There came the sound of tearing sail high in the rigging, and Anton’s curses grew louder. A French royalist intent on defeating Bonaparte and returning the monarchy to the throne in Paris, Anton had been secretly working for the English for close to a decade, and he and Max had more than once joined ranks in ferreting out information valuable to the Crown. Worked together, gotten roaring drunk together, laughed together...mourned together.

It was only natural that he would contact Anton for his assistance, and it was Anton who’d first suggested English traitors could be making themselves at home in any of the hotels Bonaparte had ordered built to house English smugglers along the coast, many of them at Dunkirk and Gravelines. Anton had taken out a gold coin and flipped it, with him picking Gravelines when he won.

Max had seen that trick from Anton and his two-headed coin before, but had never called him on it, just as Max had some small tricks of his own. Anton had information he wasn’t sharing, and had made sure Gravelines was their destination. As long as they both knew each other’s tricks they could both pretend ignorance in certain things. It was safer that way, as long as the mission succeeded.

Which, hopefully, it was about to do.

Once in the seaside town, watching and careful listening had resulted in information about one small group of men and their
borrowed
ships. Their runs were infrequent, and loaded with quite singular cargo. Yes, they loaded brandy meant for England, unloaded wool that came from England. But there was something more.

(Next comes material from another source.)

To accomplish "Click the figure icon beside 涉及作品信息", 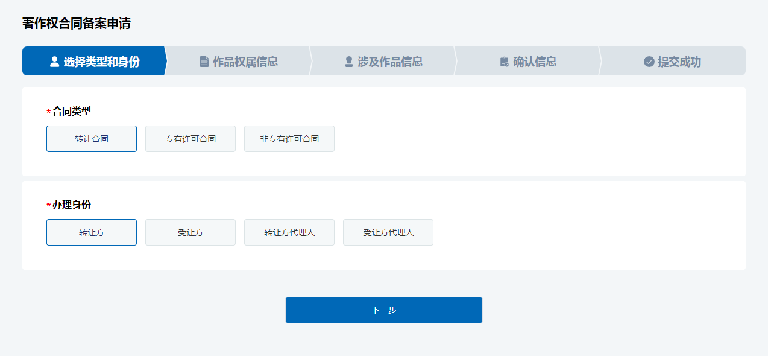I will pyautogui.click(x=348, y=60).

“Men going to England, but not returning with the ship,” Anton had informed Max. “My contact told me it’s the damndest thing. Sometimes two, three dozen seamen sailing off along with the kegs, but only a handful returning on the next tide.”

He’d laughed then, that full-throated laugh of his that rose all the way to his pale eyes. “You don’t suppose Boney is invading a score or so at a time? Piecemeal building himself an army on English shores? I always told you, Max, these revolutionists toss words like
liberté, égalité, fraternité
into the dustbin every time they sniff a whiff of power. Drop a crown on their heads, like Boney, and they’re even worse, gobbling up other countries like sugar treats. Why else are you here, with the English so concerned about Bonaparte’s business, yes?”

Remembering Anton’s words, Max squinted into the darkness along the deck, attempting to single out bodies that didn’t belong, anyone who seemed out of place. It was impossible to recognize faces from his other crossing, save for a magnificently tall and leanly muscled man with skin the shade of wild honey and eyes the color of sand that stared straight back at him. Max acknowledged him with a ragtag salute, and the man nodded in return, then both looked away.

Friend? Foe? Interested bystander? The man would bear watching.

Other than the crew, he then counted the other men clinging to the ropes, hired from the docks to assist in the off-loading of the contraband once they reached the shoreline. Expendable bodies, like his, and Anton’s, hired to do a job of work, or drown in the process.

Except there were too many of them.

There were more than a dozen Frenchmen, four quiet men dressed as Dutchmen. A trio of Spaniards who could be dockside lingerers or hired mercenaries, but currently fully occupied with their rosaries. A short, fairly rotund fellow engulfed head-to-foot in a worse cloak than Max’s own and currently hanging over the railing next to Anton, apparently feeding the fish with whatever he’d had for supper.